The bigger swing is Warlord, a science-fiction storyverse co-produced with director Shekhar Kapur and built across film, television and gaming. Studio Blo, founded in 2024, has said sequences that once took months now take about two weeks. Yet the main frustration with Indian brands is that most still treat AI as a discount instead of a way to build a larger story world. India’s advertisers are racing toward cheaper video at the same moment the country’s streaming business is leaning harder on ads to cover a wide gap between viewers and paying subscribers, which makes low-cost film volume tempting for the wrong reason.
The Ethics Line and the Vernacular Bet
If the camera is going away, the harder questions are about faces and voices that belong to real people. Here the studio draws sharper lines than the cost talk suggests.
Owning the Clone
On identity, Studio Blo takes an ethics-first line. Its FAIMOUS platform handles what the company calls ethical cloning: celebrities own their own datasets and official clones, which can then be leased to third parties on a tenure-based, traceable basis. On voices, the rule is stricter. The studio avoids voice cloning and tools like ElevenLabs’ AI voice software, relying entirely on human voice actors. For its animated features, illustrators are commissioned for original characters first, and only then are AI models trained on that art to speed up production.
Personalisation Without the Slop
Hyper-personalisation is where Mukherjee pumps the brakes. Auto-personalising content at scale, he argues, is a bad move without human intent behind it; the result is what he calls AI slop. The one use case he expects to become normal by the end of this year is natural-voice vernacular dubbing with proper lip sync, so a Tamil-speaking or Marathi-speaking viewer anywhere in the world watches an ad in a mother tongue. End-to-end AI ad films, he says, are already possible and will be the norm for performance and email marketing within a year. The advertising that shifts how people feel about a brand, he insists, stays human-directed.

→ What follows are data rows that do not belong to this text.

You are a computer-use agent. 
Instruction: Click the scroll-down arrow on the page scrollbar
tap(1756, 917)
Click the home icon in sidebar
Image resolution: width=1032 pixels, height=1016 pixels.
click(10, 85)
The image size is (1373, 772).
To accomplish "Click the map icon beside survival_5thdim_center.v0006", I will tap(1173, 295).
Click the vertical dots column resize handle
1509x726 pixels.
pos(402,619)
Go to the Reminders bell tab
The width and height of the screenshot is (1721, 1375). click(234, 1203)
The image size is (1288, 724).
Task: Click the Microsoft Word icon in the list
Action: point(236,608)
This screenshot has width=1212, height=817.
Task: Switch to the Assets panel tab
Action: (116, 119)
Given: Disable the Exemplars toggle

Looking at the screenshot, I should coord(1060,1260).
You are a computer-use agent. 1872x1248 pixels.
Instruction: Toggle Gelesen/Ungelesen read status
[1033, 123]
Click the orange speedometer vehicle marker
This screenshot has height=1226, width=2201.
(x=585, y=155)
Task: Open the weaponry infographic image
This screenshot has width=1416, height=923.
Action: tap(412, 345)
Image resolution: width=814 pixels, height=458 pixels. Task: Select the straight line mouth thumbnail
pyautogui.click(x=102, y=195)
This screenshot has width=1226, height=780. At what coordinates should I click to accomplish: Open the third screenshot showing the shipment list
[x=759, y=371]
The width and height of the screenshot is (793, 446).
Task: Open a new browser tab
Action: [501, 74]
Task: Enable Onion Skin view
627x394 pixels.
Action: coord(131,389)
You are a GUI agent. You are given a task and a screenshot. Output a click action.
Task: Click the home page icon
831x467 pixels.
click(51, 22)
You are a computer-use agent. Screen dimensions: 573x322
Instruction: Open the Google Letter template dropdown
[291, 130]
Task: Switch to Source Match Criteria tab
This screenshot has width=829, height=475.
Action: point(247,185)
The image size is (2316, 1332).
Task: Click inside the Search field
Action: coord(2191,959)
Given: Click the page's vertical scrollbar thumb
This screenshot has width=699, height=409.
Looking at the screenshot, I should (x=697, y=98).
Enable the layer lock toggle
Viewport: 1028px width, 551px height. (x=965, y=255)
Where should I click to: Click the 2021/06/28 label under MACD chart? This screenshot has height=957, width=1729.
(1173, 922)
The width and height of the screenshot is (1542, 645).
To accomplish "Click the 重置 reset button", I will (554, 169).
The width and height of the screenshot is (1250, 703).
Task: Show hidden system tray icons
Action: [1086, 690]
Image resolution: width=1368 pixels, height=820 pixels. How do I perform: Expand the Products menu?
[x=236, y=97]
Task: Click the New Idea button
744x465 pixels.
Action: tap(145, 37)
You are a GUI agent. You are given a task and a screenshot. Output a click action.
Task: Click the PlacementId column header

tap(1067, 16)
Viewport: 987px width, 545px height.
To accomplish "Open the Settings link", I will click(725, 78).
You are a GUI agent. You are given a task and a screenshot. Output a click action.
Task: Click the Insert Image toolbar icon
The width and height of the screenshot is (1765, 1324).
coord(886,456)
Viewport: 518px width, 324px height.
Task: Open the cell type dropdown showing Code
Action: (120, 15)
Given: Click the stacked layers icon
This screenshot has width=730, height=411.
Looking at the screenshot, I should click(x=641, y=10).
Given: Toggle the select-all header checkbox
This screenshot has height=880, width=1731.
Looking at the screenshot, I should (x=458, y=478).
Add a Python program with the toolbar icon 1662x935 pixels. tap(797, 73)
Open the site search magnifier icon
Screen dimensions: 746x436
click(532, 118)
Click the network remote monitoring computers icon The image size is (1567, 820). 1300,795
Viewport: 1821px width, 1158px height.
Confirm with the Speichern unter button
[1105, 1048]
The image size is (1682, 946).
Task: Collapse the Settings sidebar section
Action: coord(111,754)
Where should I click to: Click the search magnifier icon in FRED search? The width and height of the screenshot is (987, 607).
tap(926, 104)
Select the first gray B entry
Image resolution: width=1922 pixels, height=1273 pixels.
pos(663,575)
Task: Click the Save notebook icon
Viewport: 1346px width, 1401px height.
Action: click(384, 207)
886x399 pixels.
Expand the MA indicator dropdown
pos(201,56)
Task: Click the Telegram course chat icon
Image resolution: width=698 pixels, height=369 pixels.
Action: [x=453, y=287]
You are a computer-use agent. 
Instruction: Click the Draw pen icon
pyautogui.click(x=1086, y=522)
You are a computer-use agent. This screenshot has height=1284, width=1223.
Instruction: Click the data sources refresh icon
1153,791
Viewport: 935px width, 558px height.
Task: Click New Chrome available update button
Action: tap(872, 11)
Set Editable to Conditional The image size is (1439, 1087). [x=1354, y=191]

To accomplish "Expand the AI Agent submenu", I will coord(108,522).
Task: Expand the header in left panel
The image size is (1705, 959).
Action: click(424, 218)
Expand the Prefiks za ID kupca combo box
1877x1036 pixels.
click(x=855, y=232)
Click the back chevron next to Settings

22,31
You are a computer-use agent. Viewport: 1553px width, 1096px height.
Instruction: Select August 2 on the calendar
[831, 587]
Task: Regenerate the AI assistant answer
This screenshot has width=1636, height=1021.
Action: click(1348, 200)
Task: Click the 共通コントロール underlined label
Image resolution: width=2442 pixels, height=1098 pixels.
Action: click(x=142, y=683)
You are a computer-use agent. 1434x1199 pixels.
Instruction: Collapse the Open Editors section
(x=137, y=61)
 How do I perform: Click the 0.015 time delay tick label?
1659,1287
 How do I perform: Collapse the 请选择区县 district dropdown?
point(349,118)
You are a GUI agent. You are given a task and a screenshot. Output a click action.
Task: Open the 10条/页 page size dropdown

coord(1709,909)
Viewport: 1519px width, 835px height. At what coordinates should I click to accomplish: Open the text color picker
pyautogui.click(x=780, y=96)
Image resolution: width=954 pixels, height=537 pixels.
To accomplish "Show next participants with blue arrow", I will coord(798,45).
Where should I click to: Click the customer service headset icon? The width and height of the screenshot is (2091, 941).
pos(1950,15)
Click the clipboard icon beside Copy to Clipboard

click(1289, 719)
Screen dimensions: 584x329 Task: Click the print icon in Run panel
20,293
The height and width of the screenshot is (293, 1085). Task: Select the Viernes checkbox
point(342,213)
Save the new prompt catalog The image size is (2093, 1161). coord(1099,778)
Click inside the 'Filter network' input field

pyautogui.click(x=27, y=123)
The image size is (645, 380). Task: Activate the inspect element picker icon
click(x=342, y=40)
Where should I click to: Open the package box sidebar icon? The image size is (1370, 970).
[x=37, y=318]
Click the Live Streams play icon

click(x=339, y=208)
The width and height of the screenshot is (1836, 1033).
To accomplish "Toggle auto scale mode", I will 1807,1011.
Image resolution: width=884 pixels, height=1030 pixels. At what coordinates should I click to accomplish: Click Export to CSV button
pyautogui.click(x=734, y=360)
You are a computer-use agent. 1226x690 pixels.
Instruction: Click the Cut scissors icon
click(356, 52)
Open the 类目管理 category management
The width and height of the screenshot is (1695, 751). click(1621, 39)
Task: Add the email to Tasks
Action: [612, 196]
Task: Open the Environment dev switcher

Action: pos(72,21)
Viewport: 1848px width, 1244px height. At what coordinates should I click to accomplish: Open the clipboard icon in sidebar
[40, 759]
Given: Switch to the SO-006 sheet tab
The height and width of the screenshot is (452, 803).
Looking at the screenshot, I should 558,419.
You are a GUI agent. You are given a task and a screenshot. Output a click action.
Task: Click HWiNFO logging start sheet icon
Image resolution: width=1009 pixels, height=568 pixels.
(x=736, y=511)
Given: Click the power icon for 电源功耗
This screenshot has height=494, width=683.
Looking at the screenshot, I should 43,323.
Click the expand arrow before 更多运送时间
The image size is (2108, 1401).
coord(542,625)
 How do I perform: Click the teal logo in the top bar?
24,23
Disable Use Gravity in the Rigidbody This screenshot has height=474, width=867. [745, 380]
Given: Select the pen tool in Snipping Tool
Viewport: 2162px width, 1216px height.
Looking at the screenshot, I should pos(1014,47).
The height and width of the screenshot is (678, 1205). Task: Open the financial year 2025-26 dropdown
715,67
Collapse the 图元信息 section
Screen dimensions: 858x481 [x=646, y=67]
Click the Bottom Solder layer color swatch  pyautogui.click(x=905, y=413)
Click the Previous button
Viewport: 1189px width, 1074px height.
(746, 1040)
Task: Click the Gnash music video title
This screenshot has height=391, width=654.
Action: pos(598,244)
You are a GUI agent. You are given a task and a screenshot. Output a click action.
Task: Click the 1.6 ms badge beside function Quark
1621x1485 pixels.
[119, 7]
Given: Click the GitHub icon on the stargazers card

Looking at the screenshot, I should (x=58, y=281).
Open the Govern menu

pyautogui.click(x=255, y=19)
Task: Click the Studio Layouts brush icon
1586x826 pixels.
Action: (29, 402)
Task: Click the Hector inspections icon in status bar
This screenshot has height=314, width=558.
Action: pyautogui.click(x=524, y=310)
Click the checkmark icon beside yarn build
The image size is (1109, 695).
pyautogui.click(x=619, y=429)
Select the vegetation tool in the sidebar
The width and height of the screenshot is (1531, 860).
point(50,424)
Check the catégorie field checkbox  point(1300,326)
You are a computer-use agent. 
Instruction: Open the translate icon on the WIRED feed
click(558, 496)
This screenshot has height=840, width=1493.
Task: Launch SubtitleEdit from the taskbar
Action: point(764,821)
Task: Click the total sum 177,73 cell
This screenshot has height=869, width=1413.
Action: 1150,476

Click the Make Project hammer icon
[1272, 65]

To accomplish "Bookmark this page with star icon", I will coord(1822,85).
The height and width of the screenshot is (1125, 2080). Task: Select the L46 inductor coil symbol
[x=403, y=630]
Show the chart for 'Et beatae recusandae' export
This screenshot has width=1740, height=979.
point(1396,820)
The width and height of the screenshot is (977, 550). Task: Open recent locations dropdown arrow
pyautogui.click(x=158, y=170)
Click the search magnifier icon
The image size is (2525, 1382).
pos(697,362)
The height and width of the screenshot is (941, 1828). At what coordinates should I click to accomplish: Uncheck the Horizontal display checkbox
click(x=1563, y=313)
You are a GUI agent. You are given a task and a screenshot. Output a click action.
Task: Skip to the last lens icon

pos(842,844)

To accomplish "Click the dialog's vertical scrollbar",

He puts the limit of the technology plainly: by 2027, “90% of all ad films in the world will be made by AI, and not shot on camera. AI would replace only the camera, though, not the human behind it.”
Frequently Asked Questions
Will AI replace film crews in advertising?
No. Studio Blo still employs writers, directors, cinematographers, sound and costume designers, foley artists and voice actors, and uses real actors for performance capture. The company’s argument is that AI removes the camera and the logistics around it, not the people who shape each shot.
How much can AI cut ad production costs?
AI-first studios claim savings of 60% to 90% versus a traditional shoot, mostly from cutting locations, rentals, crew logistics and set building. But part of that saving moves to GPU compute, token usage and the same human creative fees, so budgets shift more than they collapse.
What AI tools does Studio Blo use?
It uses public models including Kling for video and Google’s Nano Banana Pro for images, plus three in-house systems: FAIMOUS for licensed celebrity cloning, GRID for performance capture and KUBRIK for storyboarding.
Does AI advertising raise authenticity and copyright concerns?
Yes. Studio Blo says celebrities own their datasets and license official clones on a traceable, time-limited basis through FAIMOUS, avoids voice cloning in favour of human voice actors, and commissions original illustration before training models on it.